Tracey Rose
Hard Black on Cotton (2019)
Les spectateur·rice·s font la connaissance d'un personnage, photographié par Rose en mode portrait, qui souhaite canaliser le pouvoir spirituel. Vêtu d'un imprimé léopard, ce prophète mercantile se promène dans une pièce assombrie remplie d'objets, d'outils et de symboles utilisés pour les pratiques divinatoires. Il brûle de l'imphepho, une sauge africaine utilisée comme encens pour appeler les ancêtres, invoquer des états de transe et purifier l'énergie spirituelle pendant la prière. Alors qu'il récite un texte – probablement un sort – écrit en latin classique, une autre entité surnaturelle lui répond. L'utilisation du latin suggère l'influence des doctrines européennes coloniales sur les pratiques spirituelles africaines traditionnelles.

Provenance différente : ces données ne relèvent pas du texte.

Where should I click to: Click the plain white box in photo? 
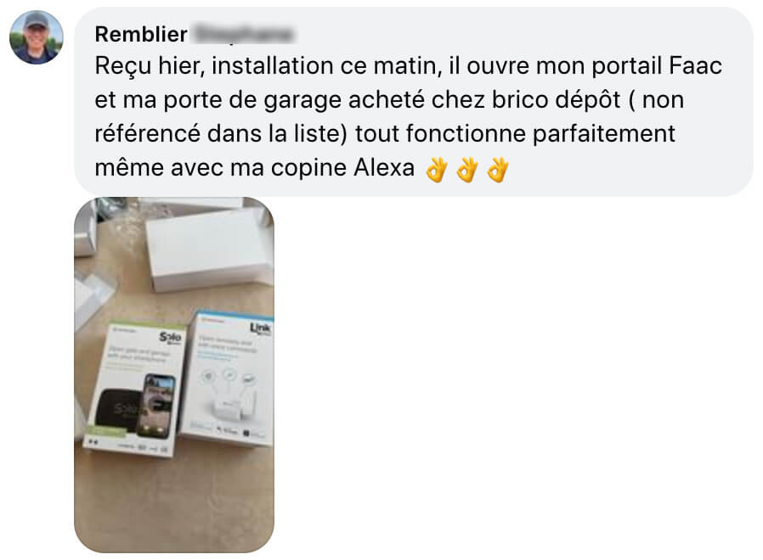(x=209, y=249)
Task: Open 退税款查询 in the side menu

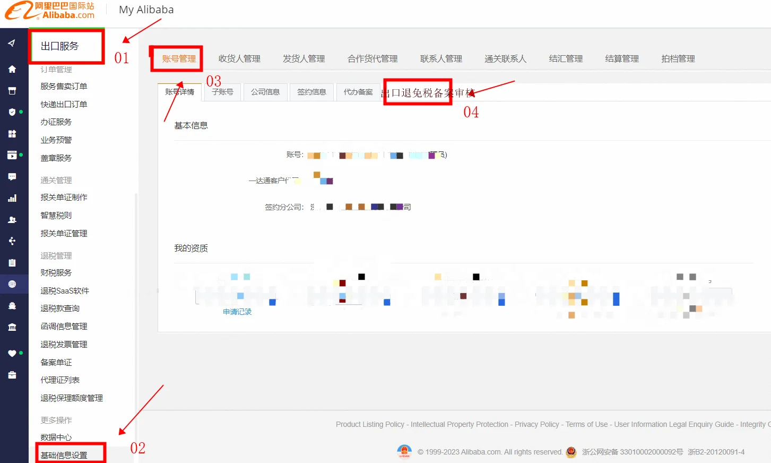Action: (x=60, y=308)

Les deux personnages masculins, l'un visible et l'autre invisible, parlent dans des dialectes latins différents, tandis que le regard voyeur de la caméra suit et s'immisce dans le rituel sacré. Avec la propagation du christianisme, les systèmes coloniaux ont diabolisé les guérisseurs traditionnels en les qualifiant de sorciers maléfiques et ont demandé aux chrétien·ne·s nouvellement converti·e·s de prendre distance avec le culte des ancêtres. Le prophète mercantile s'efforce de renouer avec cet héritage et de faire revivre des traditions dénoncées, mais nous le voyons se débattre. Son incapacité à conjurer un esprit puissant contrarie son désir d'exercer le pouvoir et de l'utiliser pour s'enrichir.
Le film s'interroge sur le rôle des hommes cupides qui tentent de contrôler l'accès au pouvoir spirituel pour des raisons égoïstes.
Hard Black on Cotton est également le titre d’une œuvre mixte, faites de signes picturaux et scripturaux appliqués à différentes intensités au crayon à papier sur du papier de coton blanc – l'une des rares œuvres sur papier de Rose. Il s'agit d'une réflexion sur l'histoire et l'historiographie de l'Afrique qui fait référence à l'autobiographie et aux antécédents familiaux de l'artiste. Ce corpus d'œuvres revisite la prise de pouvoir coloniale européenne sur le continent africain et, à mesure que les gribouillis de Rose gagnent en densité, elle réaffirme que l'Afrique est une terre perpétuellement divisée en volumes de réparation, de restitution et de désapprentissage.